By Matthew Russell Lee

UNITED NATIONS, February 23 -- After UN Secretary General Ban Ki-moon on New Year's Eve issued a statement surreally praising the Burundi “talks” held in Entebbe, Uganda, multiple sources told Inner City Press these not really talks but rather a photo op. The January 6 session announced for Arusha did not happen.  Inner City Press requested to cover the UNSC's trip to Burundi, but was UNtransparently rejected.

Ban Ki-moon took no press with him to Burundi - and then praised Pierre Nkurunziza's decision on the media, after having decided, through his Under Secretary General Cristina Gallach, to throw Inner City Press out of the UN.

 Ban made much of Nkurunziza's ostensible commitment to release political prisoners and meet with "the opposition." But which opposition? And which prisoner? Inner City Press is publishing what Nkurunziza signed, here and here, and these questions from the ground:

Article 1 mentioned categories of those who are supposed to be realized. The common fact is that those mentioned in the article do not have any relation with the Ongoing political unrest. Actually, we were excepting the realise of FNL, MSD, and all political prisoners such as insurgents, and the above mentioned opponents to the regime. But none of them would fall under the categories evoked by the article.

 On Ban Ki-moon's meeting with Nkurunziza: Is the dialogue going inclusive. We shall be able to see it if Nkurunziza says that is going to meet key opposition figures and the civil society leaders, including Nyangoma (CNARED), Sinduhije (Red Tabara), Nininahazwe Pacifique, etc. When? And where? Remember Nkurunziza said that he'll never seat on same table with co-plotters, protest and insurgent leaders as well. So, what is the guarantee that he changed is mind? We'll have more on this.

In Bujumbura on February 23, Ban said:

"I welcome the decision by His Excellency President Nkurunziza to withdrawal some media bans, cancel the arrest warrants and release detainees as good will gestures. President Nkurunziza told me this morning that he will release a list of twelve hundred detainees and take other measures. I have asked him, while I welcome these generous support and measures but I would expect that additional measures should be taken. This is an encouraging step. I hope again additional measures will be taken."

  On February 19, Ban's guards and DPI threw Inner City Press out of the UN, physically, and have yet to restore its Resident Correspondents pass.

But even from the park in front of the UN on 43rd Street in Manhattan, Inner City Press interviewed Security Council ambassadors about Ban's trip, which despite his typical lack of transparency has in fact begun on February 22.

Inner City Press tweeted a photo, here, and reports from sources that already, five men have been killed in Bujumbura and Gisozi while Ban is in the country.

Echoing again Ban's ill-fated "victory tour" in Sri Lanka in 2009. He is to meet Pierre Nkurunziza on February 23. Watch this site.

 For February 13, the UN in Burundi issued a warning to its own staff to be careful ("prudent") about a demonstration organized by Pierre Nkurunziza's ruling party. Inner City Press is putting it online, here.

  One won't find that notice on the website of the UN "Information" Center or UNIC in Bujumbura, at least not as of February 17. (The site is mostly just... Ban Ki-moon.)

# GIVEN INFORMATION

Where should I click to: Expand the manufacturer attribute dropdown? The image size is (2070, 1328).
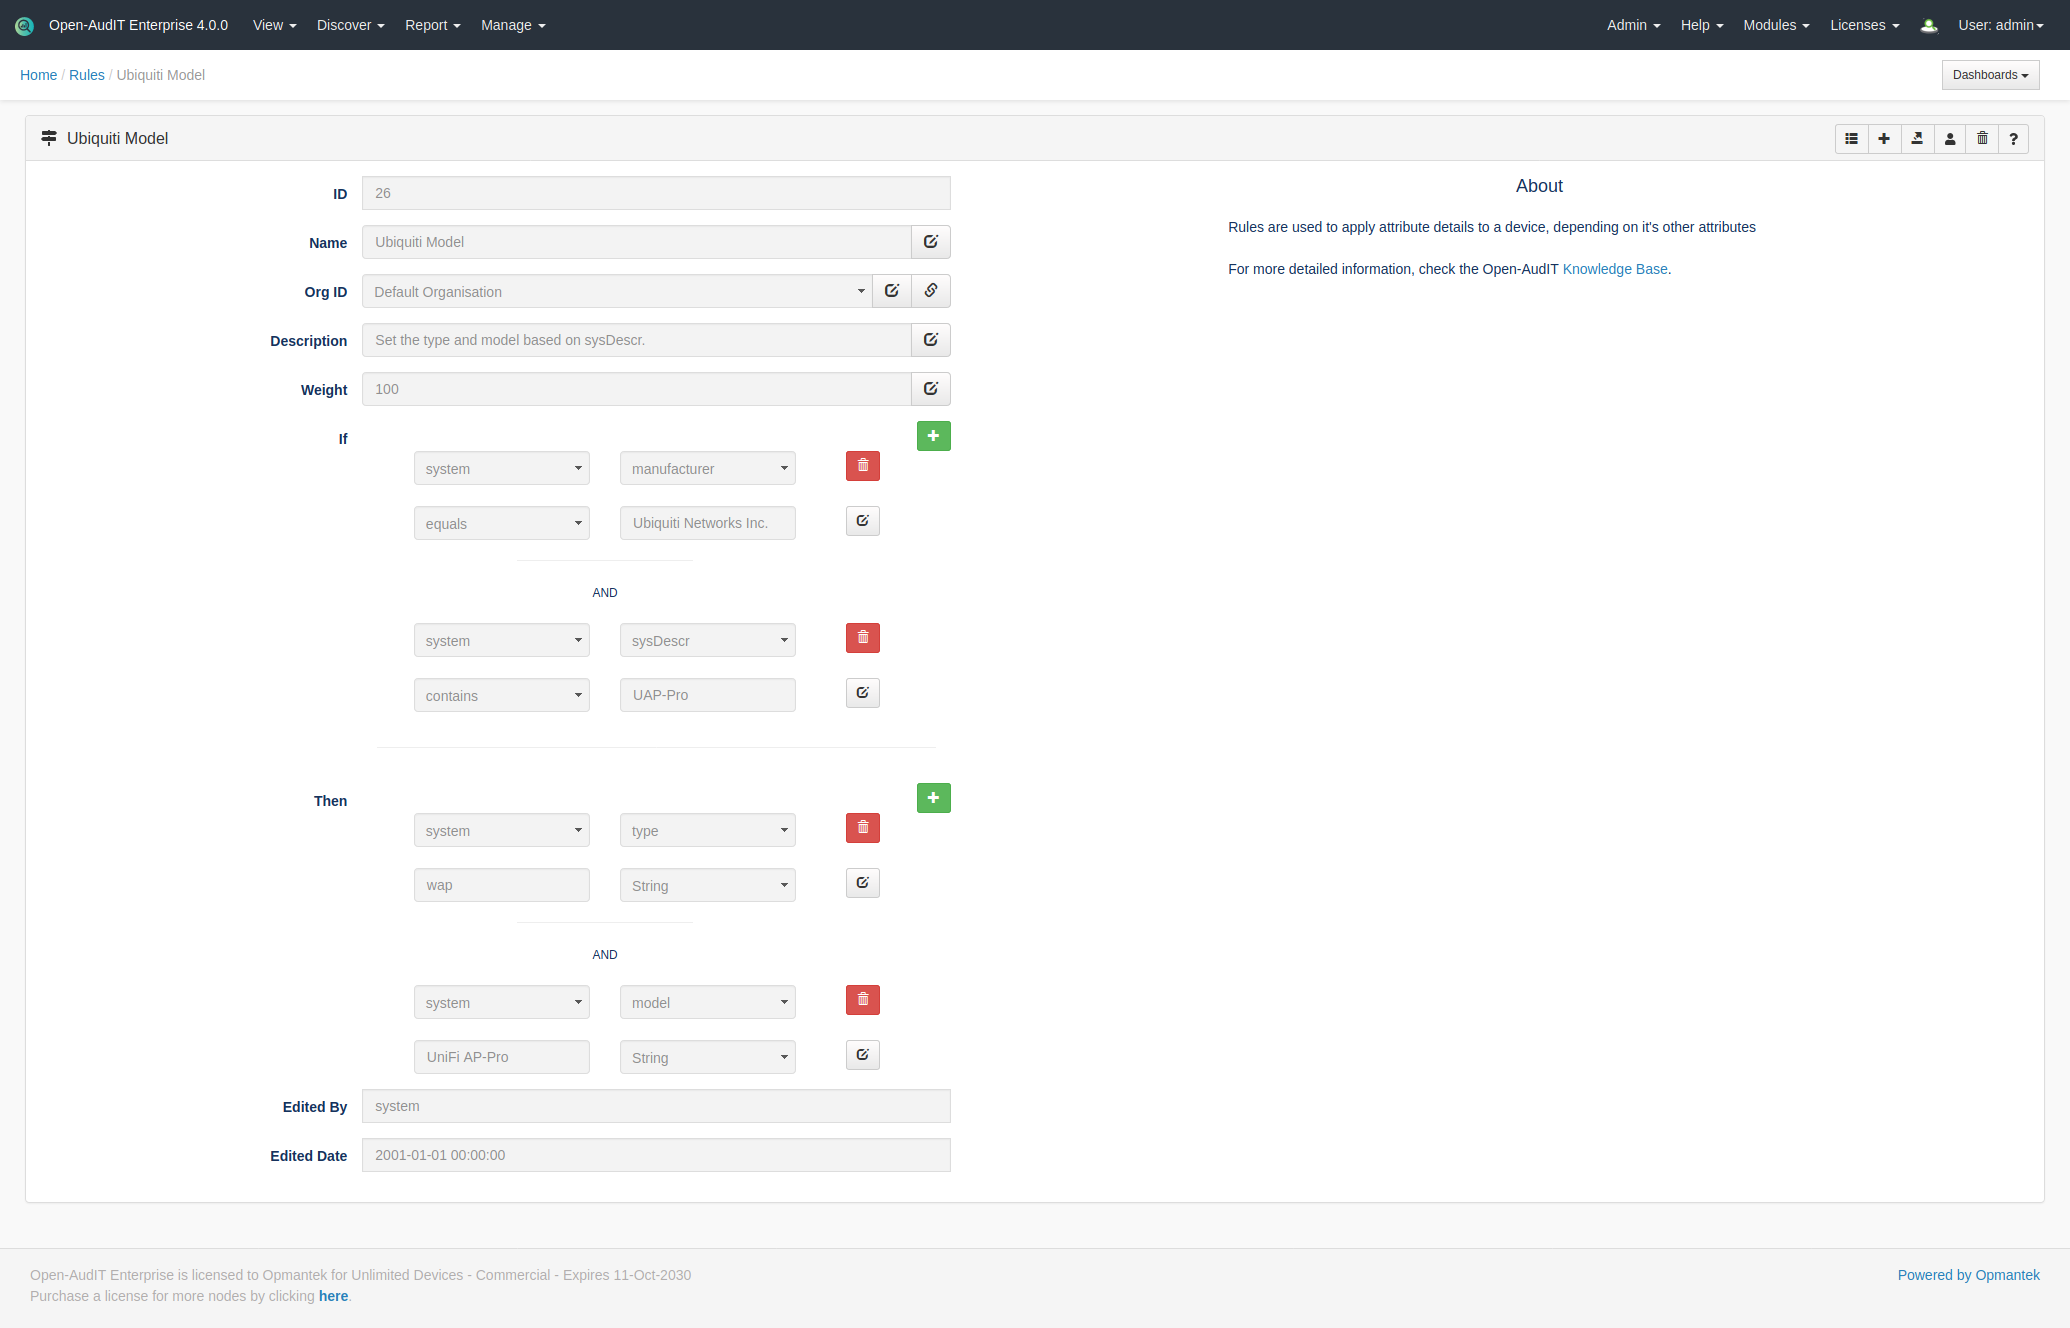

# TO-DO LIST
1. Answer these from the report on Ban Ki-moon's Burundi trip:
(a) In which town and country were the Burundi talks that Ban praised on New Year's Eve held?
(b) How many detainees did Nkurunziza say would be on the list he would release?
(c) On what date did Ban's guards and DPI throw Inner City Press out of the UN?
2. Pick up the report on Ban Ki-moon's Burundi trip after its final sentence and keep writing it.

# EXPECTED RESPONSES
1.
(a) Entebbe, Uganda
(b) Twelve hundred
(c) February 19

2.
 But that UNIC is being cited for the handed-out news that Ban Ki-moon will visiting, Feb 22-23. On February 17, Inner City Press asked UN Spokesman Stephane Dujarric to confirm what the UNIC had said -- and he wouldn't. Video here. From the UN transcript:

Inner City Press: I wanted to ask you, on Burundi, the UNIC (United Nations Information Centre) in Bujumbura, Beatrice Nibogora is quoted that Ban Ki-moon will visit the country February 22nd and 23rd.  Is that the case?

And what are his goals?  And is he aware of the recent pattern of house demolitions and seizures of those who have left?

Spokesman Dujarric:  I think the Secretary-General is very clearly aware of the situation in Burundi and the continued violence and the lack of progress on the political talks.  And when we're able to officially announce the visit, we will.

Inner City Press: it seems like it was announced there.  Was there some [reason]?

Silenced even before he goes. On February 18, Inner City Press asked again, from the UN transcript:

Inner City Press: I’d very much expected you to announce the Burundi trip.  And the reason I ask you is, the person that announced it was the UNIC, the UN office in Bujumbura.  So is the… can you… and Member States have already been informed of it.  Is there some reason that you’re not…

Spokesman:  Once we’re ready to announce, we will announce the trip.  In fact, I may have something related to that shortly.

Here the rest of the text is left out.